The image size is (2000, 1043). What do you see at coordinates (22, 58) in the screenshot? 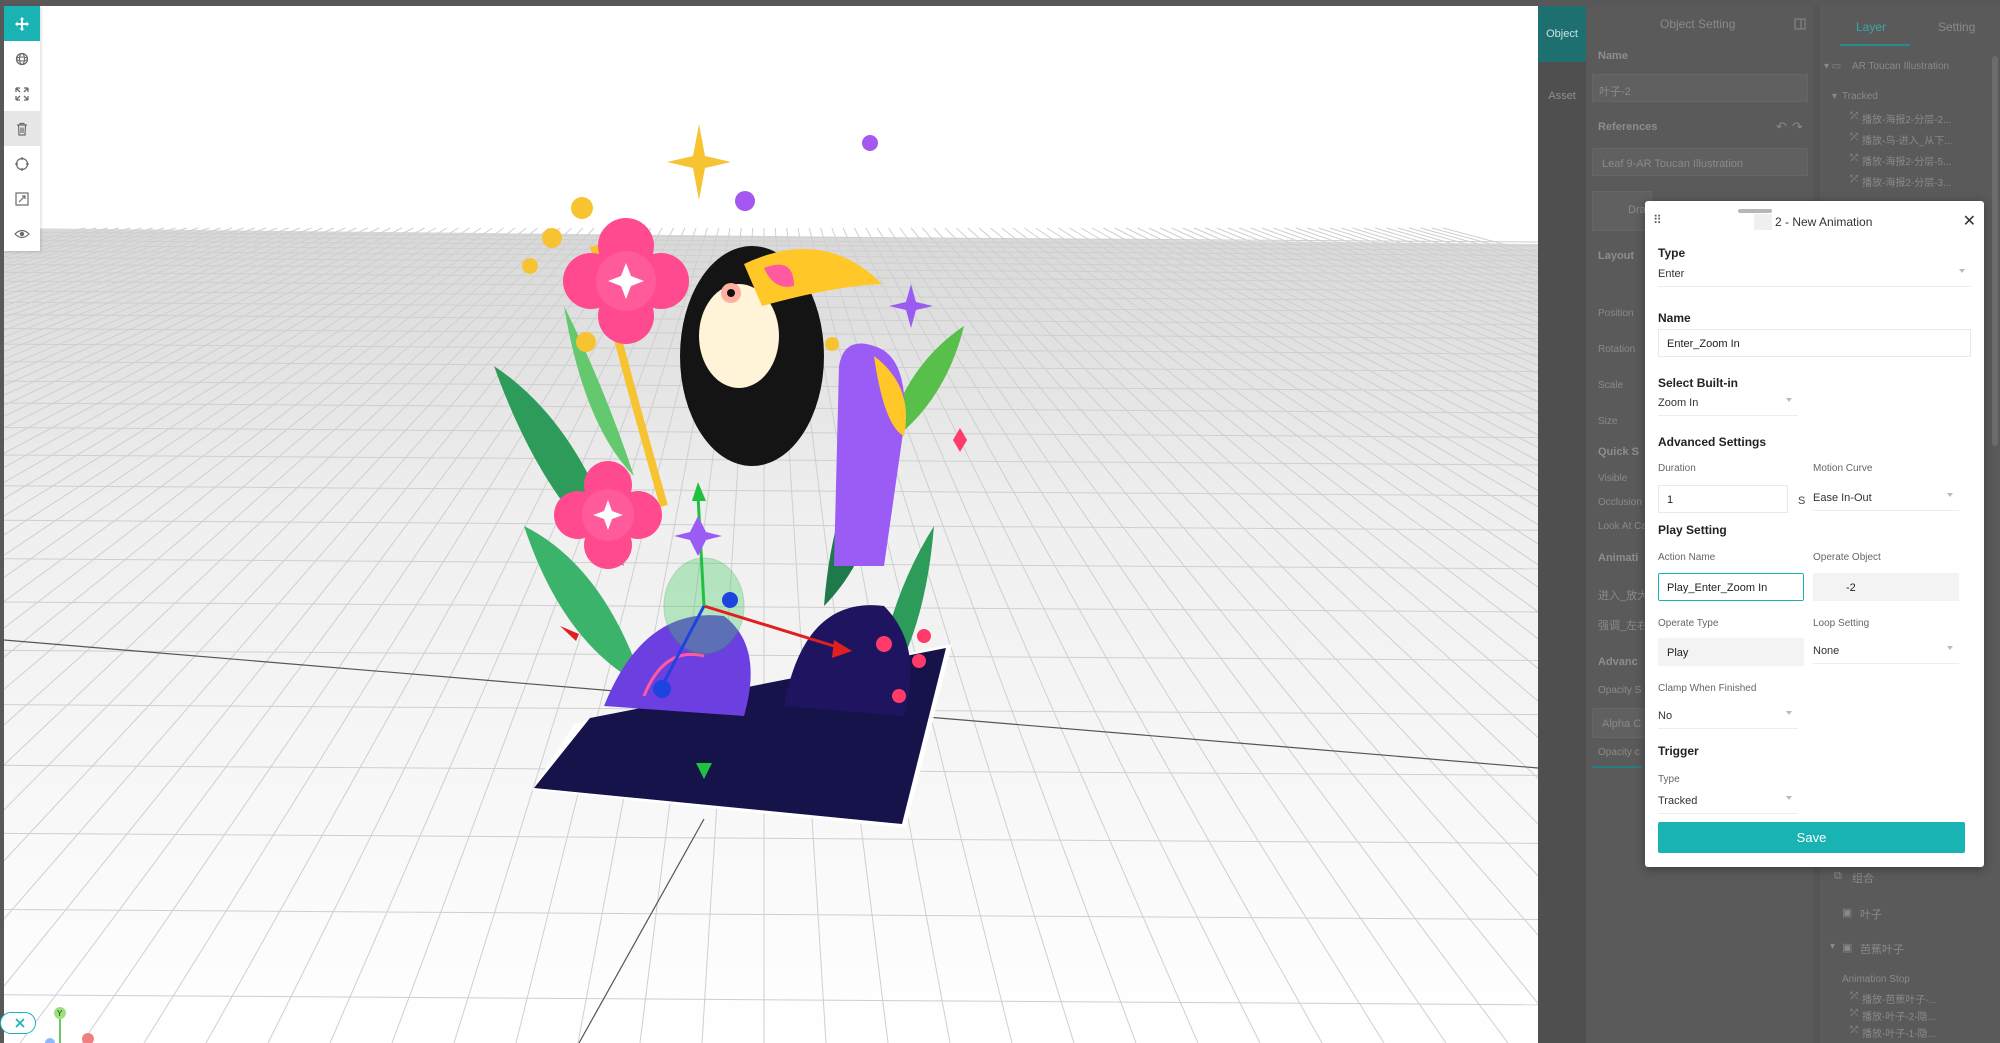
I see `rotate-tool-button` at bounding box center [22, 58].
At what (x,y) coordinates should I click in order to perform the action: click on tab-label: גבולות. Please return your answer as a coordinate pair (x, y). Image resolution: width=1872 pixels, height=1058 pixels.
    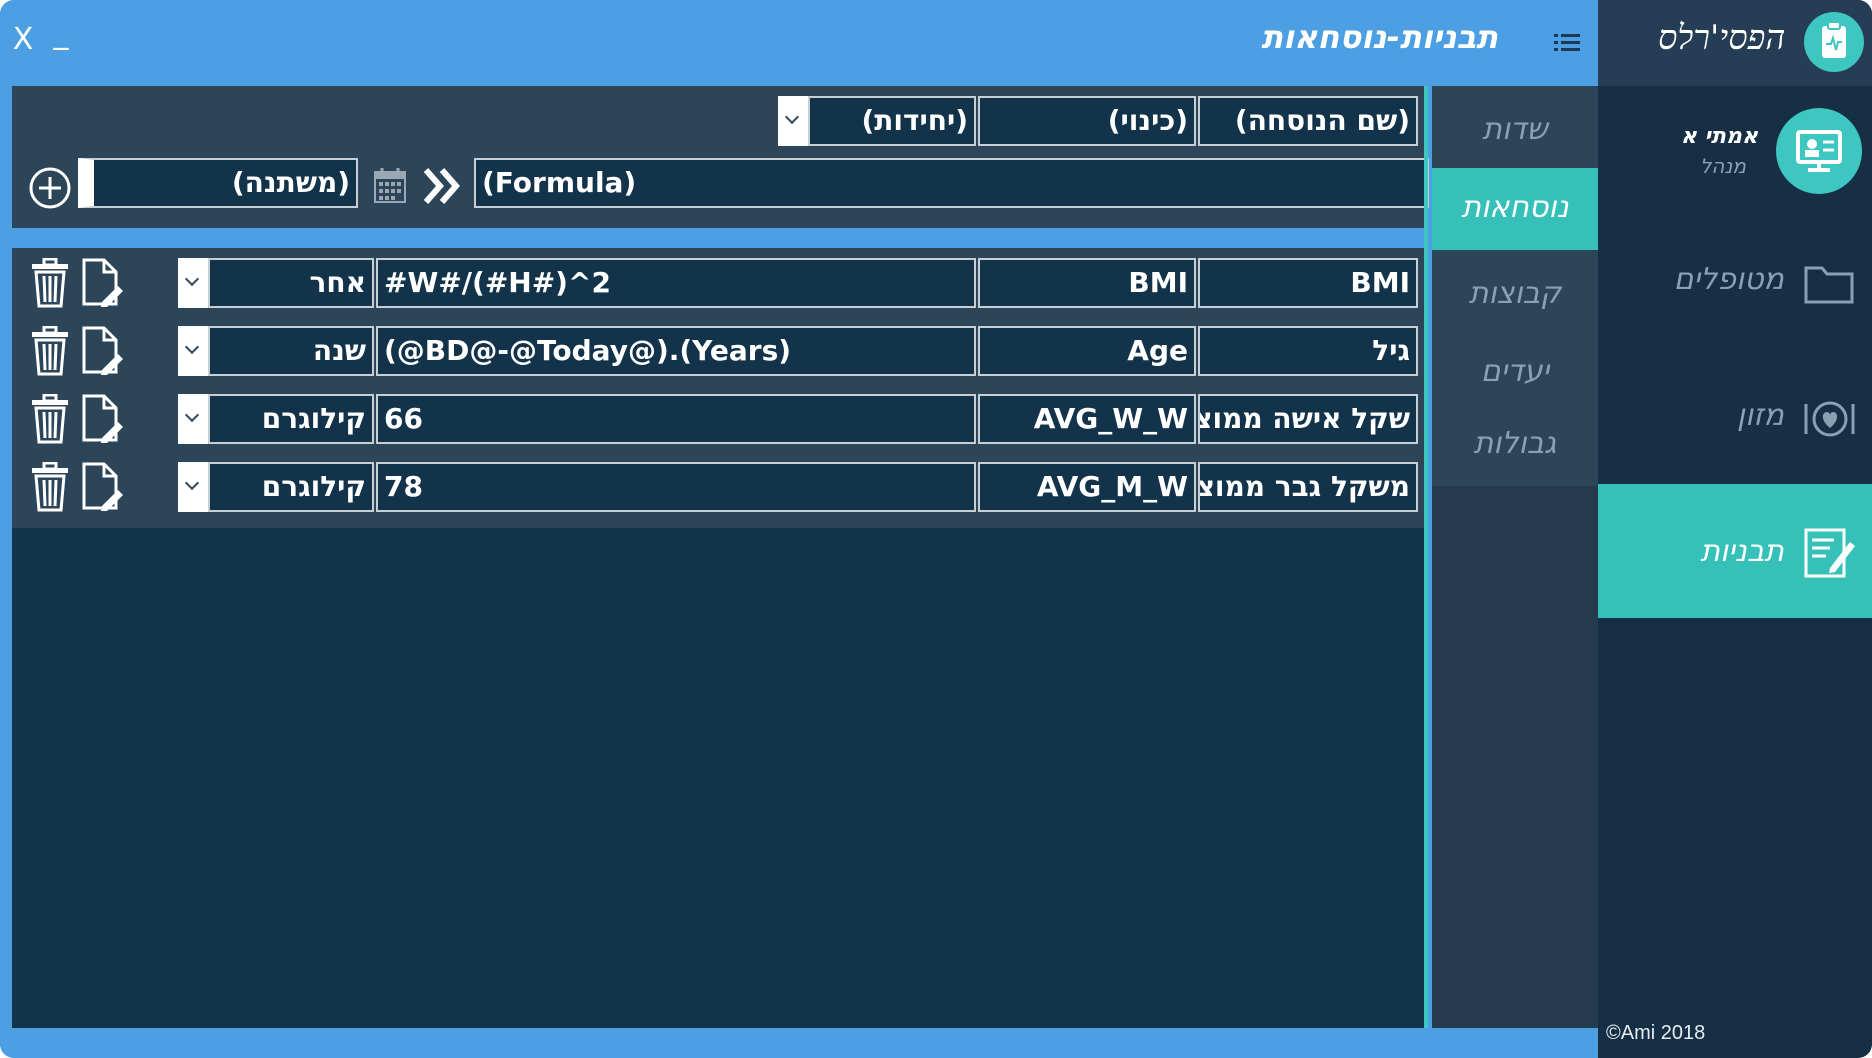
    Looking at the image, I should click on (1515, 444).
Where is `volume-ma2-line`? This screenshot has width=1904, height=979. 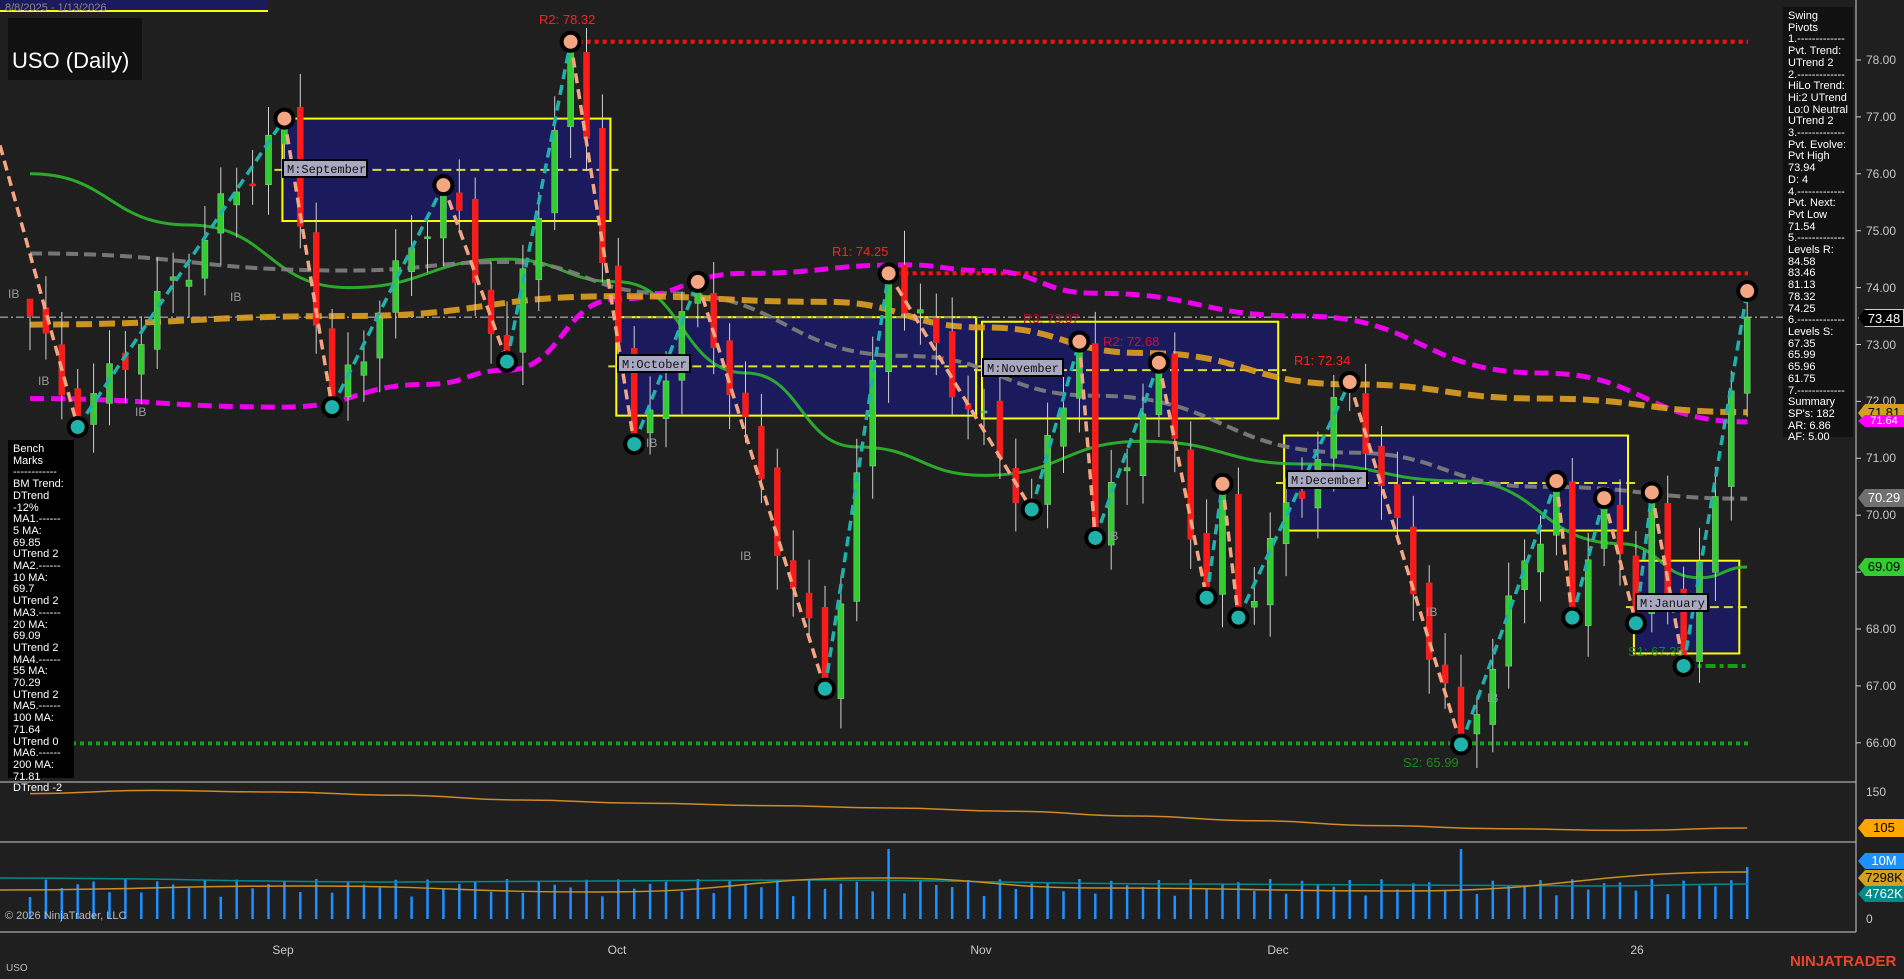 volume-ma2-line is located at coordinates (874, 882).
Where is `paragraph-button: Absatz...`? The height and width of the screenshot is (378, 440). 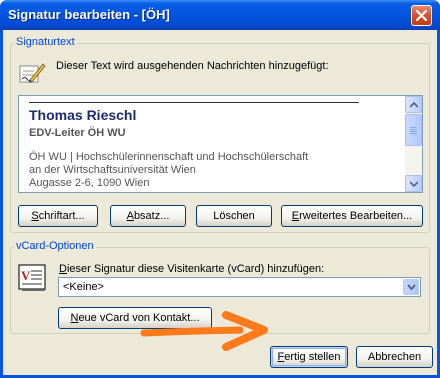 paragraph-button: Absatz... is located at coordinates (148, 216).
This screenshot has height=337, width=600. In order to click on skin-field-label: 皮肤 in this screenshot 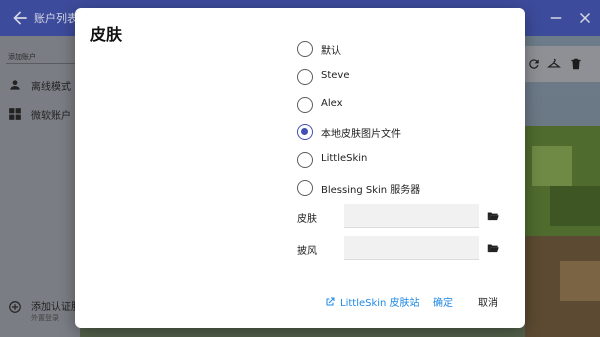, I will do `click(307, 220)`.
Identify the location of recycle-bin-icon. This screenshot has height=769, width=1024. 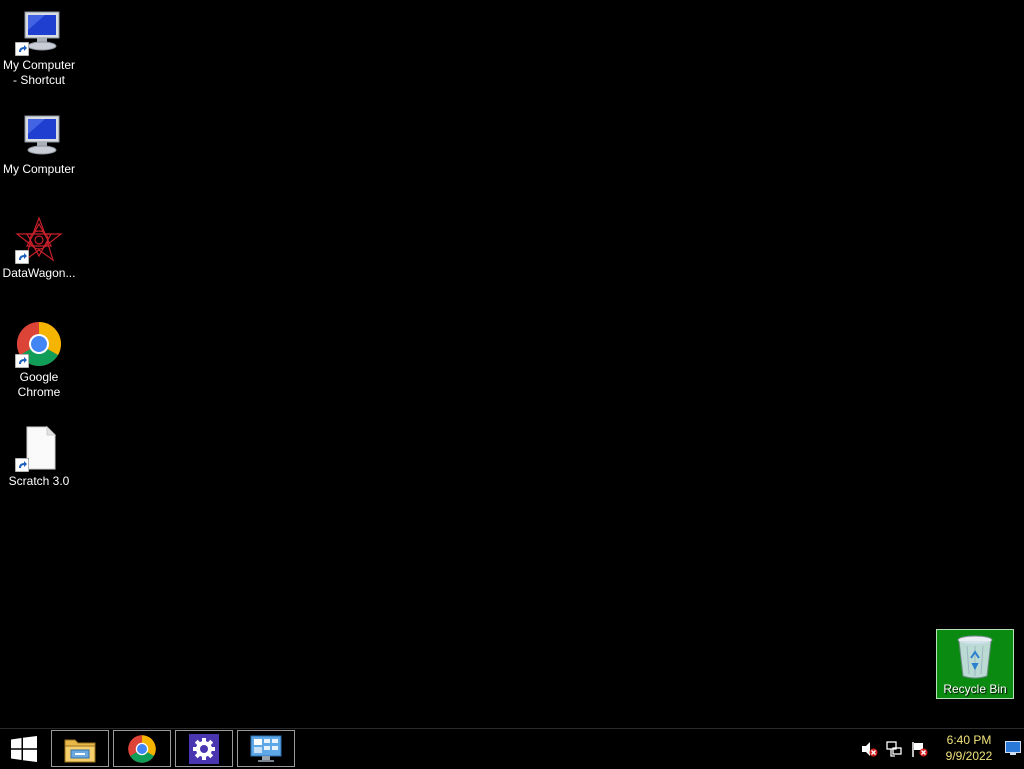
(975, 657).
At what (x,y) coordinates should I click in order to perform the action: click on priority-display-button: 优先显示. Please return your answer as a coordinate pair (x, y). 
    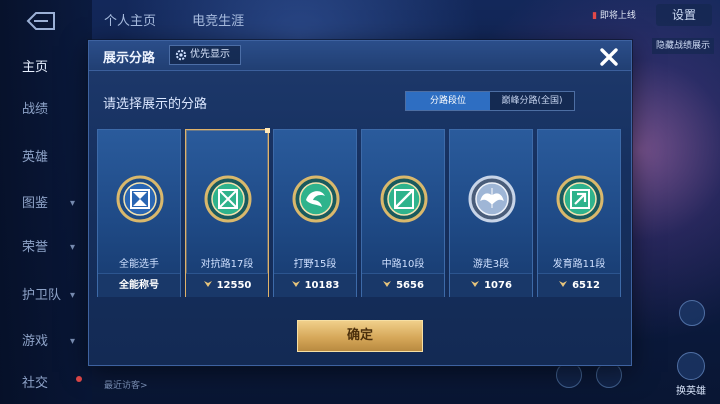
    Looking at the image, I should click on (205, 55).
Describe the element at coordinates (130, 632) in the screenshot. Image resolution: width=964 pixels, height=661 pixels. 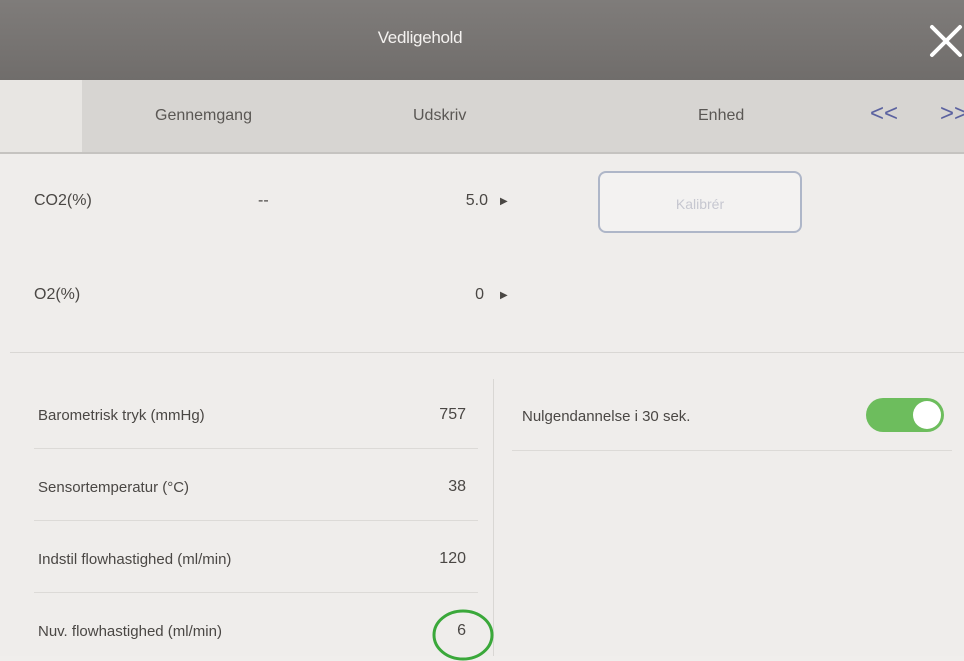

--

Work instruction: Turn everything from the line containing "Identify the location" down to the line containing "(975, 657)." into a JSON list of strings, one string per line, skipping blank lines. Leave the pictures out.

Result of the exercise:
[
  "Identify the location of recycle-bin-icon. This screenshot has height=769, width=1024. ",
  "(975, 657)."
]